There should be no pictures in your answer, only an exact copy of the lines from the one with "Routes (171, 66)" through the end of the material.

-=-=-=-=-

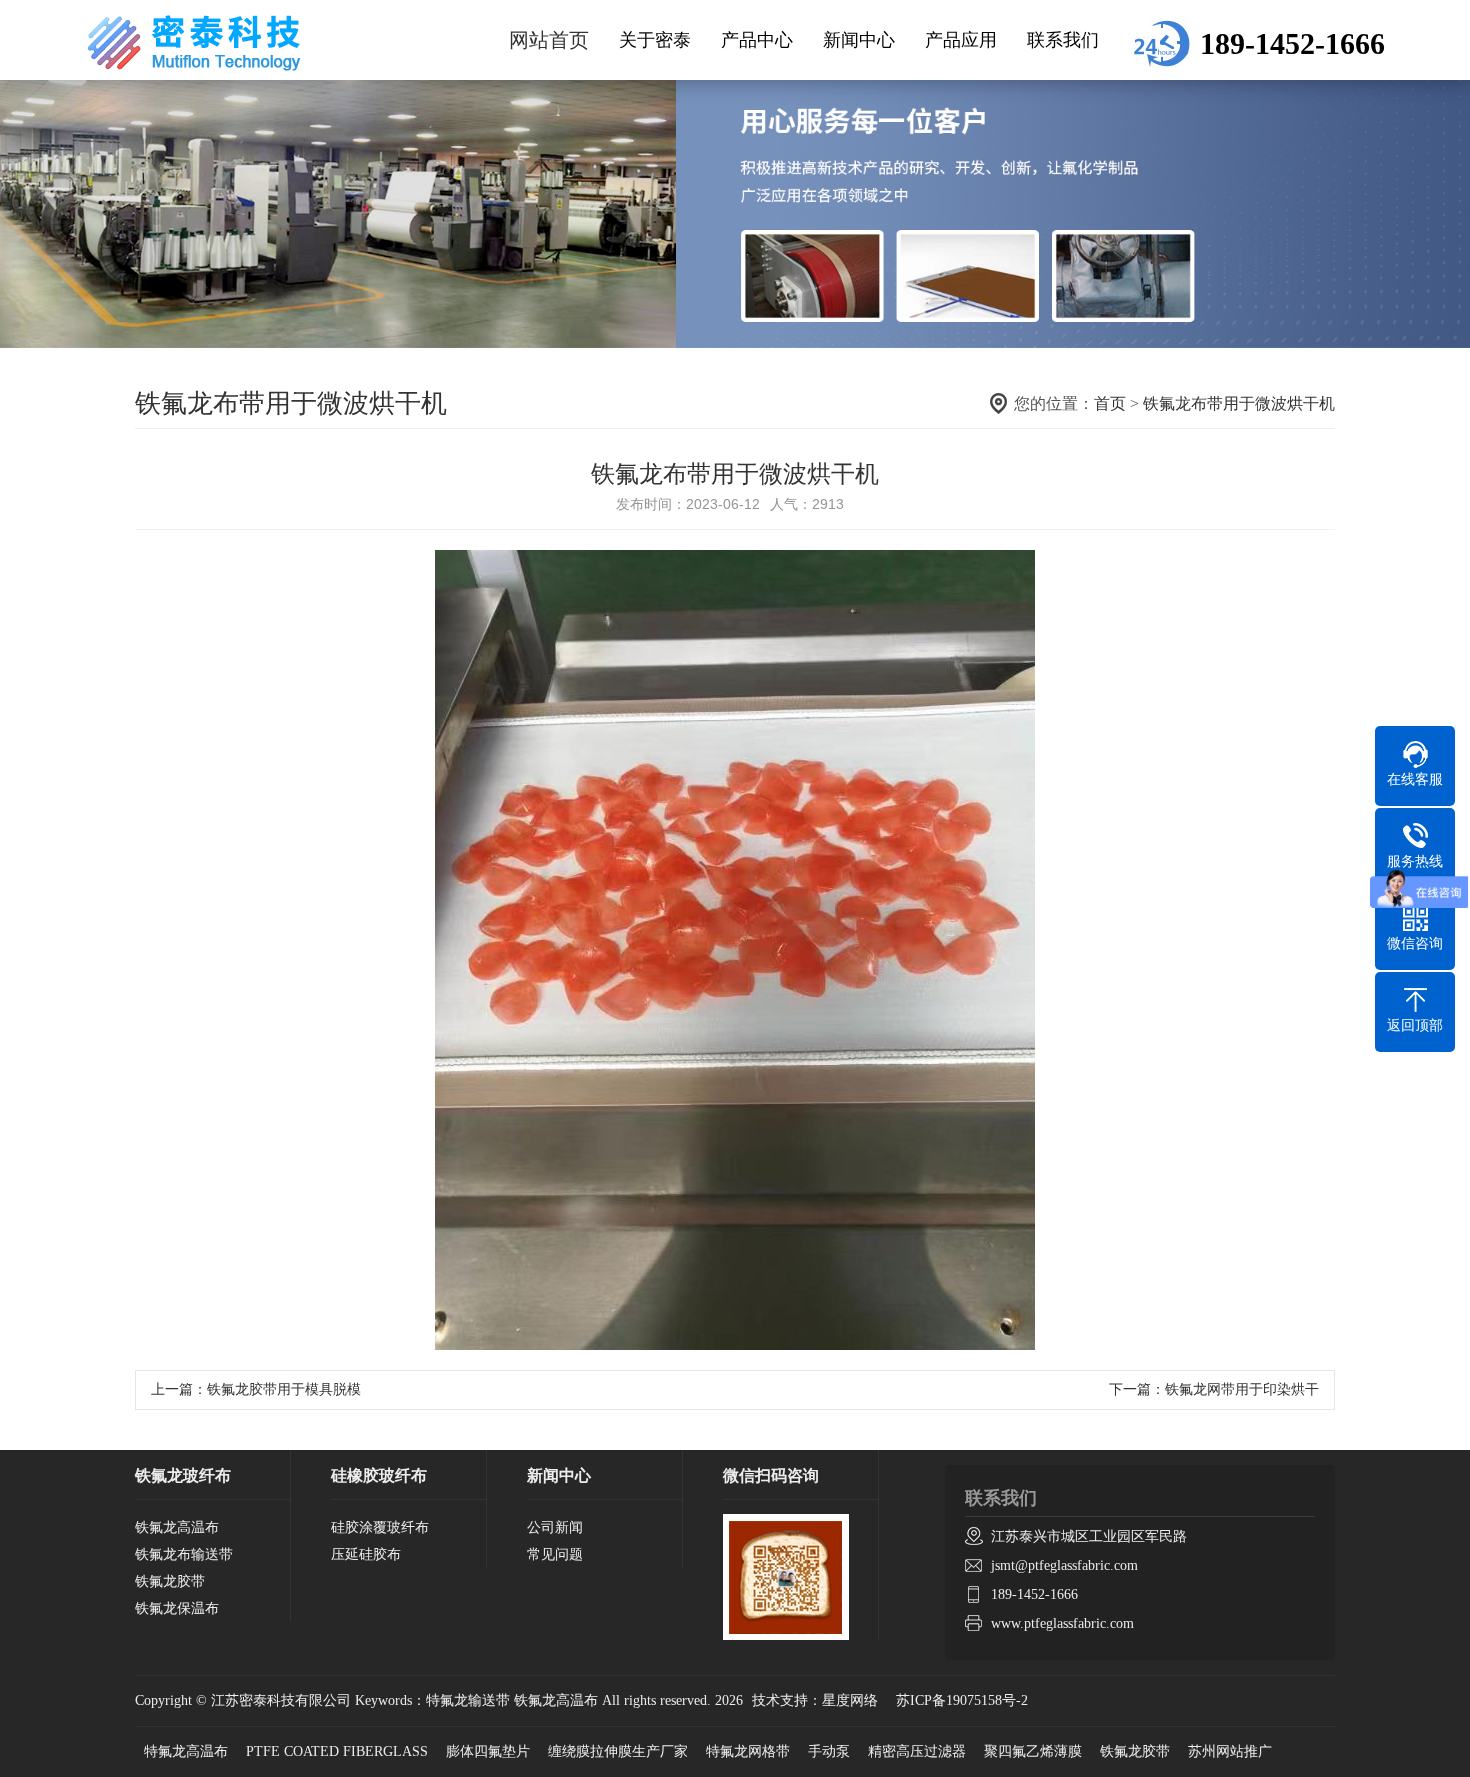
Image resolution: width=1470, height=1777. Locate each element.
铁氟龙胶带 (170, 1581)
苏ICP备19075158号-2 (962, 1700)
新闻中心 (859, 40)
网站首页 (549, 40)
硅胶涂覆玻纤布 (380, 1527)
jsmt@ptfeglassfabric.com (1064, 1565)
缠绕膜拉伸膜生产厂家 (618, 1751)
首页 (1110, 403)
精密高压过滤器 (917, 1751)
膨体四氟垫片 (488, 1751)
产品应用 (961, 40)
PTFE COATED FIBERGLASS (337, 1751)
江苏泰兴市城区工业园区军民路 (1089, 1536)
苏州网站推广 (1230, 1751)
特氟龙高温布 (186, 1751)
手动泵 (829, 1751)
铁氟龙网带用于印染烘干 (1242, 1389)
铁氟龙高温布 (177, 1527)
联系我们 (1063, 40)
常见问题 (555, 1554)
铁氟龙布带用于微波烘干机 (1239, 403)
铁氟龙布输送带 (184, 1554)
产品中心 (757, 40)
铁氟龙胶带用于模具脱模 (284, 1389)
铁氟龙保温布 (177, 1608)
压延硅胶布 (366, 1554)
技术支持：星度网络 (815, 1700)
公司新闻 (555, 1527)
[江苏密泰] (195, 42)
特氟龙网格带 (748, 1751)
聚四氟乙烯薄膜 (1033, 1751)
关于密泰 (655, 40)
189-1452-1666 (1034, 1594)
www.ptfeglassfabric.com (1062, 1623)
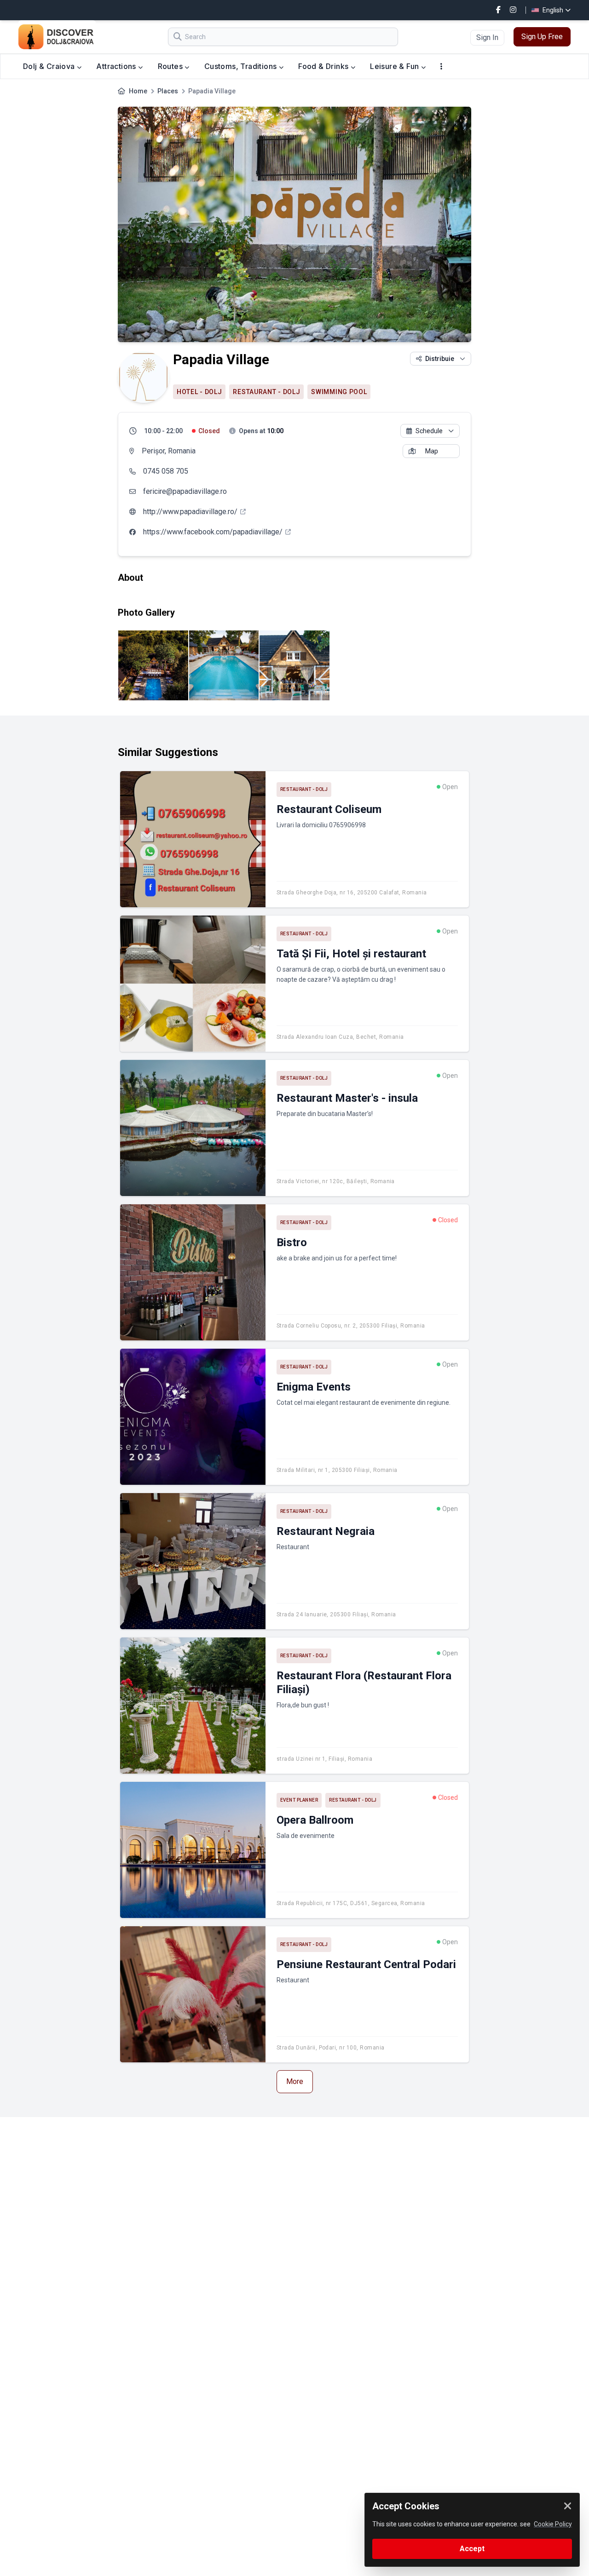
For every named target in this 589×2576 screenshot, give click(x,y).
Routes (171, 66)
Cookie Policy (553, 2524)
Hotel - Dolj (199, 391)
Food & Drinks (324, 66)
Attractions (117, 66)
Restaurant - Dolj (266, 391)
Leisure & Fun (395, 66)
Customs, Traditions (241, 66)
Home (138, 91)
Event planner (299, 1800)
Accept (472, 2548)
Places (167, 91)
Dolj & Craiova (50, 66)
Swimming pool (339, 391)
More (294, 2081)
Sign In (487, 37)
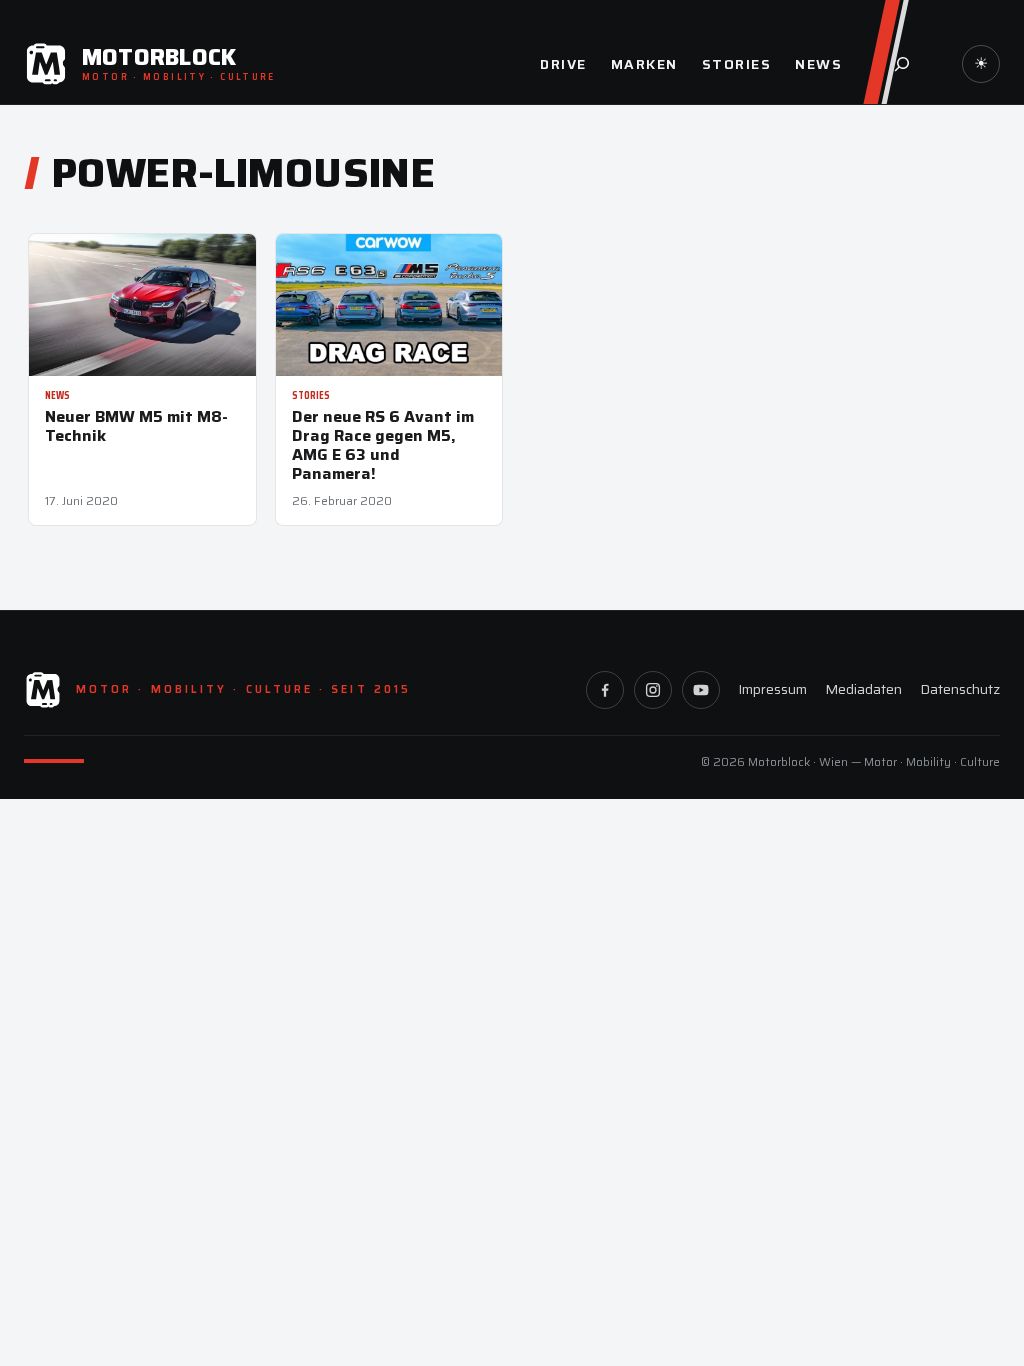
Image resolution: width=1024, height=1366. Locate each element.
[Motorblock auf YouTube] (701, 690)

-=-=-=-=-

• **TASK OUTPUT**
Routes (171, 66)
Cookie Policy (553, 2524)
Hotel - Dolj (199, 391)
Food & Drinks (324, 66)
Attractions (117, 66)
Restaurant - Dolj (266, 391)
Leisure & Fun (395, 66)
Customs, Traditions (241, 66)
Home (138, 91)
Event planner (299, 1800)
Accept (472, 2548)
Places (167, 91)
Dolj & Craiova (50, 66)
Swimming pool (339, 391)
More (294, 2081)
Sign In (487, 37)
Image resolution: width=1024, height=1366. Locate each element.
[Motorblock auf YouTube] (701, 690)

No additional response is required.